Samsung flew in plane loads of technical consultants with the goal of becoming the world's best-practice producer at each stage of semiconductor manufacturing.

Working diligently, Samsung went from "average" to "best" at cycle time for building a new semiconductor fabrication facility, as well as the fastest to get high yields from those plants.

In the process, Samsung liberated the potential of its inefficient semiconductor platform to fuel its high-end consumer electronics business—and at just the right time. It was also one of the few companies in this sector to possess all the needed technologies, and at a low cost.

Meanwhile, it began to emphasise innovation, going from being a laggard in the filings of patents to one of the world's leaders.

Underexploited capabilities represent the last and often the most obscure hidden asset. Given resources and time, companies can combine capabilities to create new properties and powers, with enormous commercial power for change or renewal.

When Li & Fung, one of the first Chinese-financed trading companies, reached its growth limits, it reinvented itself by exploiting a hidden asset in logistics: its knowledge of and proprietary access to the broad, complex maze of specialised manufacturing plants throughout China.

Over the past 25 years, Li & Fung has used this intricate knowledge to turn itself into one of the leading logistics-management companies in the world.

Replicating the success of these Asian companies starts by taking five steps.

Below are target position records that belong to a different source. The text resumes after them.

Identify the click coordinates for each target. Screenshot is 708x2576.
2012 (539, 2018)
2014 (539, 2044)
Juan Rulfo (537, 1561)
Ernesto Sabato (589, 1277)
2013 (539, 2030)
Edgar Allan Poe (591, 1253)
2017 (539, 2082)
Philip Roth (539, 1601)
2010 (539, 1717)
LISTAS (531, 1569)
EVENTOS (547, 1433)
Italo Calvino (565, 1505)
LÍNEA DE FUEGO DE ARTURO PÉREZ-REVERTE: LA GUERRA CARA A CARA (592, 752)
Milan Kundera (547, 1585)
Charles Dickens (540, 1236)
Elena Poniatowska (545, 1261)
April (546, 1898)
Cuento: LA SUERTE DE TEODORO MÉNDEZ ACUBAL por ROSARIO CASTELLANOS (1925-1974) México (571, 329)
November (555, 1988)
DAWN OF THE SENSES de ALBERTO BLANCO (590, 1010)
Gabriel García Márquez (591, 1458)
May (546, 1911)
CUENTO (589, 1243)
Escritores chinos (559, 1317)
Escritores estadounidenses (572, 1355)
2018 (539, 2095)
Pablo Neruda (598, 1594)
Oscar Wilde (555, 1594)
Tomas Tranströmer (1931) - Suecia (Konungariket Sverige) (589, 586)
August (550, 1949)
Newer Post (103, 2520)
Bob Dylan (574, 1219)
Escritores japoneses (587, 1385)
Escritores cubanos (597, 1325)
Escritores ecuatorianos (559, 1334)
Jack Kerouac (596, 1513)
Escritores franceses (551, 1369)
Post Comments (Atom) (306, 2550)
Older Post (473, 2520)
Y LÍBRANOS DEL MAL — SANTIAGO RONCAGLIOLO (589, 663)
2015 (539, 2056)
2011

  1. Define your most loyal and valuable customers.
  2. Figure out key sources of differentiation, whether they are strengthening or eroding, and why.
  3. Focus on your industry's profit pool and determine where profits can be earned.
  4. Assess your company's capabilities.
  5. Probe your organisation's culture and ask yourself whether that culture is ready for change.

Finding hidden platforms for growth may also require new ways of looking at your business and the environment in which it competes. Try asking frontline employees for their perspective; they deal with customers every day. Look for ideas outside your four walls.

Some of the most successful corporate rejuvenations are innovations from another business unit, vendor, customer or even competitor.

In a world of constant change and distractions, keeping the future in view has never been more challenging.

Management teams that understand their core, and begin to redefine early enough, still face a difficult task. But with such foresight and action, they substantially increase the odds of success.

Chris Zook is a Bain & Company partner based in Amsterdam. He is the author of Unstoppable: Finding Hidden Assets to Renew the Core and Fuel Profitable Growth (Harvard Business School Press, 2007). Edmund Lin and Till Vestring, both based in Singapore, are partners in Bain's Southeast Asia practice.